Assigned task: Could the lines from the line bearing "This screenshot has" to the end of the records below be copied exactly, with the pictures left out and no other lines added?

Records provided:
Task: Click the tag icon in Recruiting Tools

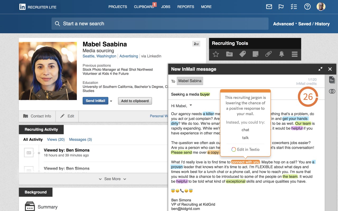Action: pos(242,54)

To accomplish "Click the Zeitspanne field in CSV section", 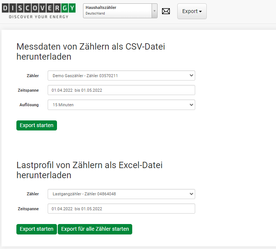I will [x=121, y=90].
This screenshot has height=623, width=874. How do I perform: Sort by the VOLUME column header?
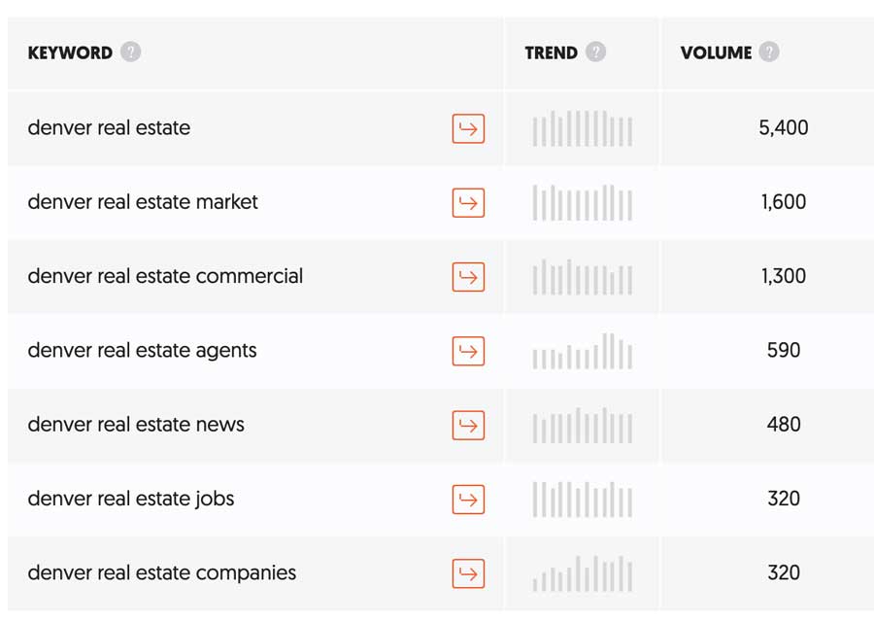coord(717,53)
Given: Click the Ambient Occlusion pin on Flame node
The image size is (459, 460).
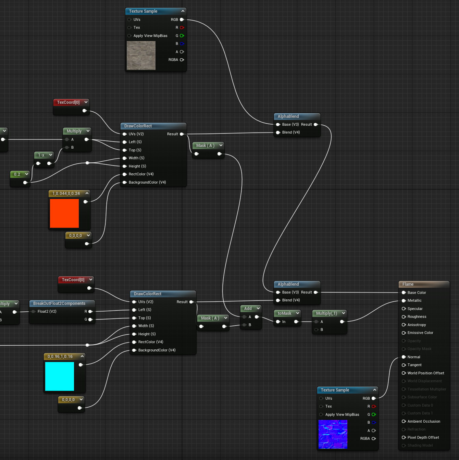Looking at the screenshot, I should point(404,421).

Task solution:
This screenshot has height=623, width=874. How do I perform: Sort by the VOLUME column header?
coord(717,53)
Given: Click the Ambient Occlusion pin on Flame node
The image size is (459, 460).
Looking at the screenshot, I should point(404,421).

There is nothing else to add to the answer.